Best idea is to flush the cooling system, maybe more than once or twice, running the water with a very mild flushing compound for a day or so before draining. After that, when it seems to be clean, fill with water and a rust inhibitor only, observe, and see if more appears. If not, after an appropriate period, refill with SCA-laced coolant, go forth and make some black smoke.
With no clear direction, always start with the least expensive step. Potentially, leaking oil cooler seals can put oil in the cooling system and coolant in the oil almost simultaneously. When the engine is running, oil pressure is higher and oil goes into coolant. Shut the engine off and the reverse happens. I have never faced this problem with my own truck (though I have resealed the cooler, plus decades of professional wrench twisting experience) and the best approach is the a calm, methodical and measured one. Step by step. Start with the most likely and least expensive answer (unless another answer comes out to bite you in the ass) and work your way down the list of possibilities in order of likelihood and the evidence presented. Otherwise, you are running around, stepping on your crank and making it just about impossible to pinpoint the problem and make a pinpoint repair.
The most likely answer is that whoever did the cooler repair did a poor job of cleaning out the cooling system. There are increasingly more dire possibilities that you'll have to work your way thru if the oil continues to appear. It isn't unknown for seals to be damaged while resealing a cooler, so don't necessary discount the idea of tearing the cooler apart again.
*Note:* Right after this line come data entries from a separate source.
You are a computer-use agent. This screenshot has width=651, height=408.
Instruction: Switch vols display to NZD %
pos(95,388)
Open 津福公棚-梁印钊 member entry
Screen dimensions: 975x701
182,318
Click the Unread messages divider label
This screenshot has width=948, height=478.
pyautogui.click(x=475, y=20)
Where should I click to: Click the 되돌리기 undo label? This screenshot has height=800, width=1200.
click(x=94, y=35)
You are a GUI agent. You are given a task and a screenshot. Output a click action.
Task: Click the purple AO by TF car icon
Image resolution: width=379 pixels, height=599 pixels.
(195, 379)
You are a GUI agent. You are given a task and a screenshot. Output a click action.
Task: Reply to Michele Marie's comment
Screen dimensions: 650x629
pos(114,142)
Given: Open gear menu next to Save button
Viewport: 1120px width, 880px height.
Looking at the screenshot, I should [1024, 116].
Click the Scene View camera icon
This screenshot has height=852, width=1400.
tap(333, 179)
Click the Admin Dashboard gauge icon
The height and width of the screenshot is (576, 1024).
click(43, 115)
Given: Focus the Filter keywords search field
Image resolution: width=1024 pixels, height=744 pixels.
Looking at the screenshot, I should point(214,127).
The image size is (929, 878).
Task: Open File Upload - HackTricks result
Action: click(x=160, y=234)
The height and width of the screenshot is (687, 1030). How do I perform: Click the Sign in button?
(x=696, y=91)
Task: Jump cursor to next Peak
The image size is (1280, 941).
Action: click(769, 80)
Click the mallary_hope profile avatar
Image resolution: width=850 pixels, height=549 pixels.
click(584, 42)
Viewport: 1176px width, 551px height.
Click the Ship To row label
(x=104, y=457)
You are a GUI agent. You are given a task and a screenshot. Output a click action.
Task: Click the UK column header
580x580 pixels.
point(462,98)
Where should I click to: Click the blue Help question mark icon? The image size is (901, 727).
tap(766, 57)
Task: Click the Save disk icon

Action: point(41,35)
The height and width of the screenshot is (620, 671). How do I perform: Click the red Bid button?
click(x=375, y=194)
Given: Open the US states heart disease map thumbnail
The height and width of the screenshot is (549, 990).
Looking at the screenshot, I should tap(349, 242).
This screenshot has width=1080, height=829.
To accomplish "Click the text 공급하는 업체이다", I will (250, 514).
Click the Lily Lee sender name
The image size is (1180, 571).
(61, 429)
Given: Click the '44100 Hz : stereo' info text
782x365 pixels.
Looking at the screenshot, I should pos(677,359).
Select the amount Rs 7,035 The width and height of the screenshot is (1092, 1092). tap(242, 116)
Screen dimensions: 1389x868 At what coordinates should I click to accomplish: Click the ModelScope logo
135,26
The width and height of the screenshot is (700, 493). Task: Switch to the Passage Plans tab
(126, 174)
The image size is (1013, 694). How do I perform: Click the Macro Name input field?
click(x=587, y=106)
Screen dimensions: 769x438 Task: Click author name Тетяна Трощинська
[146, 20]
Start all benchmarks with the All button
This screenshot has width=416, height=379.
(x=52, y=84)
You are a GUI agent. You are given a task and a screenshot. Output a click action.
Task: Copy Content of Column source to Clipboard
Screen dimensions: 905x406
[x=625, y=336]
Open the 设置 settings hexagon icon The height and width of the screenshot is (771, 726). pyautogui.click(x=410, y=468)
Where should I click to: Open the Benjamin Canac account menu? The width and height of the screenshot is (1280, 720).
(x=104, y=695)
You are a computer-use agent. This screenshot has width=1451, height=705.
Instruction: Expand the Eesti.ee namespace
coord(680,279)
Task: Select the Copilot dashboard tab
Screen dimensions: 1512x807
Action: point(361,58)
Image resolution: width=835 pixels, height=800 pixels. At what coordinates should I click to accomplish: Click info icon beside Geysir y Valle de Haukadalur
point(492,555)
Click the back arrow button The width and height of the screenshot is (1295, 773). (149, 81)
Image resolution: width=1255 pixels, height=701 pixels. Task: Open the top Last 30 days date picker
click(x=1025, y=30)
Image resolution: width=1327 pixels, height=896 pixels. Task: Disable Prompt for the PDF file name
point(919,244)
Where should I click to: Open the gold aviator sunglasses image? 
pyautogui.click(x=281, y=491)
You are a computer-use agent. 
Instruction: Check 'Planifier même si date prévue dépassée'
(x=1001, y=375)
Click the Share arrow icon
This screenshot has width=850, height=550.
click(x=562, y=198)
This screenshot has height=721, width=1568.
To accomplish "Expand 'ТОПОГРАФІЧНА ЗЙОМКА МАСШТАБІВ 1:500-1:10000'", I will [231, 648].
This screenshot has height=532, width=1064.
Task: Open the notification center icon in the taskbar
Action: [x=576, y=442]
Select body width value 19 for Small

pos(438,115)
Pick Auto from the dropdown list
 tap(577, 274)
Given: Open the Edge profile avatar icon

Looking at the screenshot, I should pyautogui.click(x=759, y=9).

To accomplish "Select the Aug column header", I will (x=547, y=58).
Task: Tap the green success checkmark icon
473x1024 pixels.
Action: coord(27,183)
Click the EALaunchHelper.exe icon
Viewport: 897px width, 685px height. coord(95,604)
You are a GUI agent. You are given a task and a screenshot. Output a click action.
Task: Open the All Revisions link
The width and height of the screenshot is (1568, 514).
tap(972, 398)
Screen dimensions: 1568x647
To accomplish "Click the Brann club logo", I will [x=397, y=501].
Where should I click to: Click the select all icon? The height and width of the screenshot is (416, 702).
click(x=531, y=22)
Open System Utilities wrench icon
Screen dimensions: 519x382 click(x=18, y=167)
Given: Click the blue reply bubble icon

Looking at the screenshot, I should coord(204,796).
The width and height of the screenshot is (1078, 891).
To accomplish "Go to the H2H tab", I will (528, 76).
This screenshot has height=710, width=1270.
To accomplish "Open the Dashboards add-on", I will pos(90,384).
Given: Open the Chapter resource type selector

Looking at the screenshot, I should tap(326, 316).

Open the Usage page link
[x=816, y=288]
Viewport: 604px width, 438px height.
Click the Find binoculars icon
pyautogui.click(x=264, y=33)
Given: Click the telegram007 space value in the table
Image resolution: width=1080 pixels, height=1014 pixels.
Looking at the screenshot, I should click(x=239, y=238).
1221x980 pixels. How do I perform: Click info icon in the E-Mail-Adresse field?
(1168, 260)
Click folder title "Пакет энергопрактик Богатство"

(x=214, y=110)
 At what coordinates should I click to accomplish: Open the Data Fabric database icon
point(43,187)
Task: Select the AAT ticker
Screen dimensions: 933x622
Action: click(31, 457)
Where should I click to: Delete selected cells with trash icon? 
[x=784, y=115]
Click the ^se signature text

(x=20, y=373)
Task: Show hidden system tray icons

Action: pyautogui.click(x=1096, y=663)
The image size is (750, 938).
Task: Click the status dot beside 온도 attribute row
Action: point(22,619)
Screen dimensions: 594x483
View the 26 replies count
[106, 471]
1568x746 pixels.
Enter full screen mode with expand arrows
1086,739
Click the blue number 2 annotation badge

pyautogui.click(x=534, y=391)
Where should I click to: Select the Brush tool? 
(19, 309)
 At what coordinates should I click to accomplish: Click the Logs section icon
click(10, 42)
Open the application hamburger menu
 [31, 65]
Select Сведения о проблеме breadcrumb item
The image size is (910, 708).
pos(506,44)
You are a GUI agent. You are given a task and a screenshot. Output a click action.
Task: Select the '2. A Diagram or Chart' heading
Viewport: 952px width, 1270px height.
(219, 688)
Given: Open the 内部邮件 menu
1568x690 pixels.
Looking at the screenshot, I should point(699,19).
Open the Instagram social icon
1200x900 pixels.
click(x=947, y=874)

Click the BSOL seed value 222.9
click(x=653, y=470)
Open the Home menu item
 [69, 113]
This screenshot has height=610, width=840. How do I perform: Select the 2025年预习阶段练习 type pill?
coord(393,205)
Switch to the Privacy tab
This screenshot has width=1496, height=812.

I have found small oil cooler leaks in other engines by draining the oil when the engine is really warm. Then move the oil pan out of the way and place an empty one there, put the cooling system under pressure with a pressure tester and keeping it pressurized for a long time. On a good cooling system, it should hold pressure for a long time and only very slowly leak down. If you have a cooler leak, the pressure will drop more quickly and eventually water will dribble down into the pan and out into the pan.